Tax Treatment for Reinstatement Costs
Under Hong Kong Accounting Standard 17 ("HKAS 17"), if a lessee of premises is required under the terms of a lease agreement to reinstate the condition of the premises back to their original condition at the end of the lease, the lessee should accrue the reinstatement cost as an additional cost of the initial renovation based on the best estimate of the eventual costs of restoring the premises to their original state. Under such circumstances, could the estimated reinstatement cost be treated as part of the capital expenditure incurred on the initial renovation and qualify for commercial building allowance?
No, the estimated reinstatement cost does not qualify for commercial building allowance. According to HKAS 17, the lessee is required to recognize the estimated cost of reinstating the premises to their original condition as a provision. Since the estimated cost of reinstatement is a provision and no actual expenditure has been incurred, the estimate or provision does not qualify for commercial building allowance.
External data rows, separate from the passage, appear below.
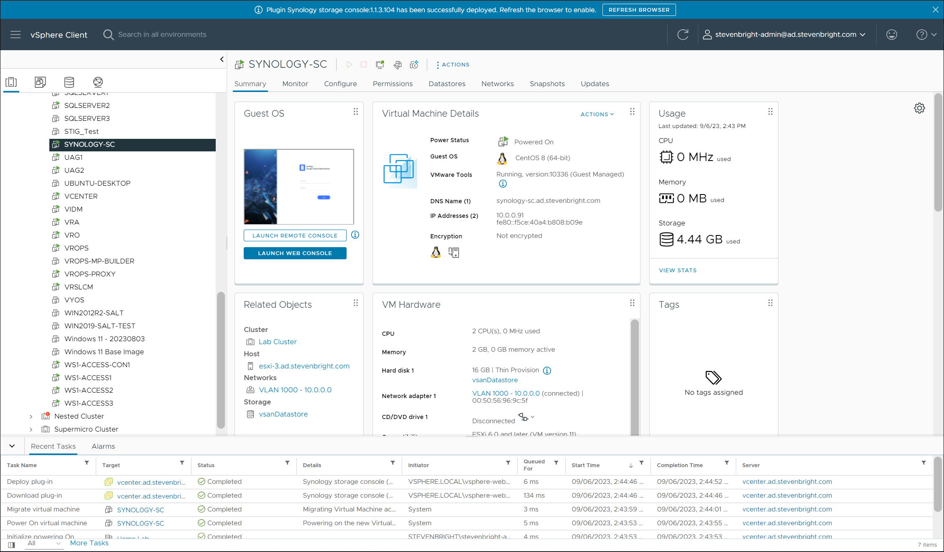Viewport: 944px width, 552px height.
Task: Click the Power On VM toolbar icon
Action: point(349,64)
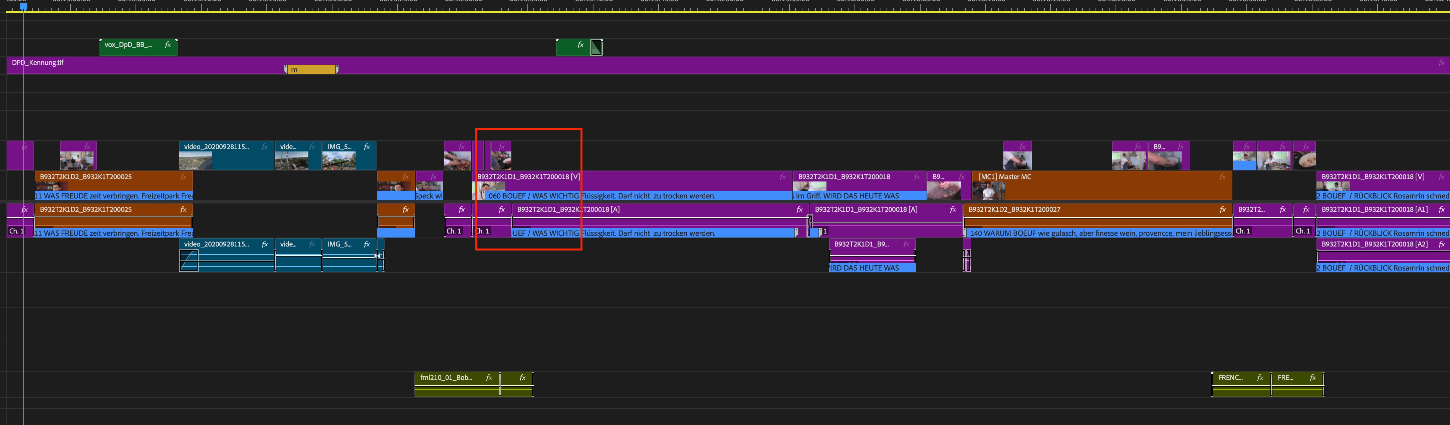Click fade transition icon on unnamed green clip
This screenshot has height=425, width=1450.
coord(596,48)
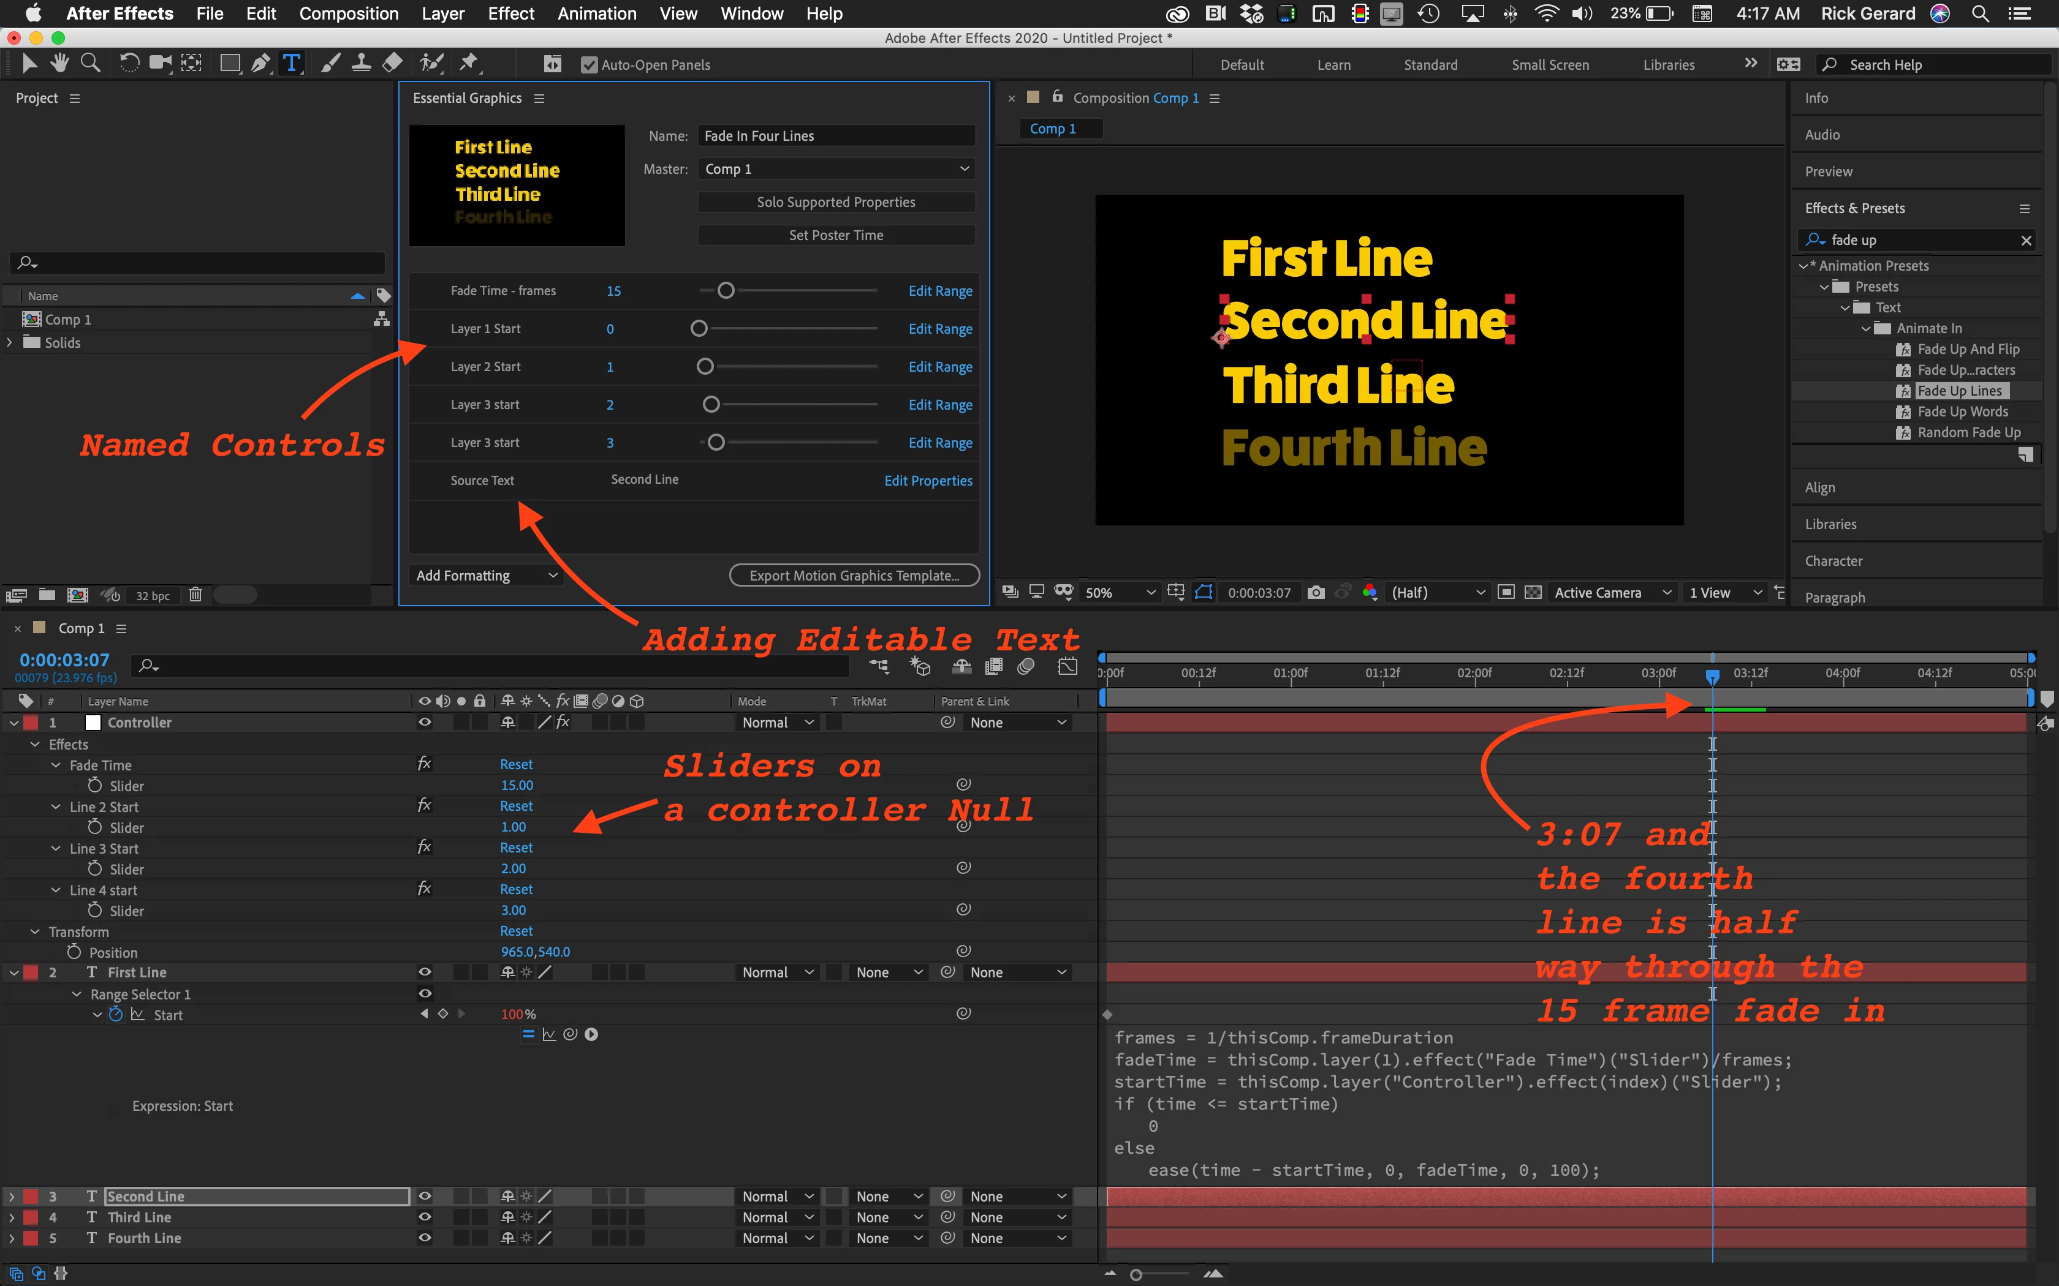This screenshot has width=2059, height=1286.
Task: Toggle visibility of Controller layer
Action: [x=425, y=722]
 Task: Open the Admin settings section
No, the actual reinstatement cost incurred does not qualify for commercial building allowance. The actual expenditure so incurred is for the purpose of restoring the alterations made to the premises when the lease comes to an end. It is not incurred on the construction of a commercial building or structure or incurred to acquire a relevant interest in that building or structure. Further, the premises are to be surrendered to the lessor after reinstatement. The expenditure therefore fails to satisfy the test under section 18F of the Inland Revenue Ordinance ("IRO") which provides for the allowances under Part VI to be deducted from assessable profits to the extent to which the relevant assets are used in the production of such profits. As the reinstated premises are no longer occupied by the lessee in the production of assessable profits, the actual reinstatement cost does not qualify for commercial building allowance.
No, the actual amount of reinstatement cost is not deductible under section 16 of IRO. Where the lease is a capital asset, the reinstatement cost when incurred is regarded as part of the capital cost of acquiring the lease. The expenditure is therefore capital instead of revenue in nature. Thus, it is precluded from deduction under section 17(1)(c) of the IRO.